_The records_
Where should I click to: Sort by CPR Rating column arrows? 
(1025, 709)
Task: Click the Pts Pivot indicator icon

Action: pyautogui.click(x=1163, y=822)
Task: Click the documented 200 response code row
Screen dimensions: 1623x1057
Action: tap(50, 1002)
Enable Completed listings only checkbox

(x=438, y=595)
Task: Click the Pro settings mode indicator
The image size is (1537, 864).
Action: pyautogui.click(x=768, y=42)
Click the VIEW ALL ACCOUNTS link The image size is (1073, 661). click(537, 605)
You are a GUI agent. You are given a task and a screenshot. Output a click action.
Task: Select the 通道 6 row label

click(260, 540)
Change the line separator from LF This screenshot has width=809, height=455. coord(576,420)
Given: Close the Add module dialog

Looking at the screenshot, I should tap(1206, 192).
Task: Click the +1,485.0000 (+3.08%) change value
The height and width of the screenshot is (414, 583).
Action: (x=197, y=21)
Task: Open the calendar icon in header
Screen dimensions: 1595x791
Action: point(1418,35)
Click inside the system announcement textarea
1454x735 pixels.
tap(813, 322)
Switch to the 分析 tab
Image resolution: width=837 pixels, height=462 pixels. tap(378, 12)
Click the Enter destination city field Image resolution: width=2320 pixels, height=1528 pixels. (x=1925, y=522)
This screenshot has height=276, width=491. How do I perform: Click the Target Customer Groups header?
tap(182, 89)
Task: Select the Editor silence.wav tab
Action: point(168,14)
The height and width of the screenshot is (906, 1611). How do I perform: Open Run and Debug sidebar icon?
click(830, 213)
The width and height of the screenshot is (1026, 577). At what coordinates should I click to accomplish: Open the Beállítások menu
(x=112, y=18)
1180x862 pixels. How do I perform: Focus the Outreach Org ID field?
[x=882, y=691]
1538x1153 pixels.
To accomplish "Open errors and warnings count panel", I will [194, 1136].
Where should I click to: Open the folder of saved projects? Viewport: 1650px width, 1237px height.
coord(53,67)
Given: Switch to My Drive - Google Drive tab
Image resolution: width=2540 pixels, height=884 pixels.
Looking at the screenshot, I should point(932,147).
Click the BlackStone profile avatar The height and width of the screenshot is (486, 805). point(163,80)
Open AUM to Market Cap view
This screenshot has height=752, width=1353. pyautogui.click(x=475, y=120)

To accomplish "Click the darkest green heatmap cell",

_Aim of the task_
Above are the records; print exactly the lines from the line with "Task: Click the Pts Pivot indicator icon" to the line with "Change the line", including both, and nothing else.

_Response to this exercise_
Task: Click the Pts Pivot indicator icon

Action: pyautogui.click(x=1163, y=822)
Task: Click the documented 200 response code row
Screen dimensions: 1623x1057
Action: tap(50, 1002)
Enable Completed listings only checkbox

(x=438, y=595)
Task: Click the Pro settings mode indicator
The image size is (1537, 864).
Action: pyautogui.click(x=768, y=42)
Click the VIEW ALL ACCOUNTS link The image size is (1073, 661). click(537, 605)
You are a GUI agent. You are given a task and a screenshot. Output a click action.
Task: Select the 通道 6 row label

click(260, 540)
Change the line separator from LF This screenshot has width=809, height=455. coord(576,420)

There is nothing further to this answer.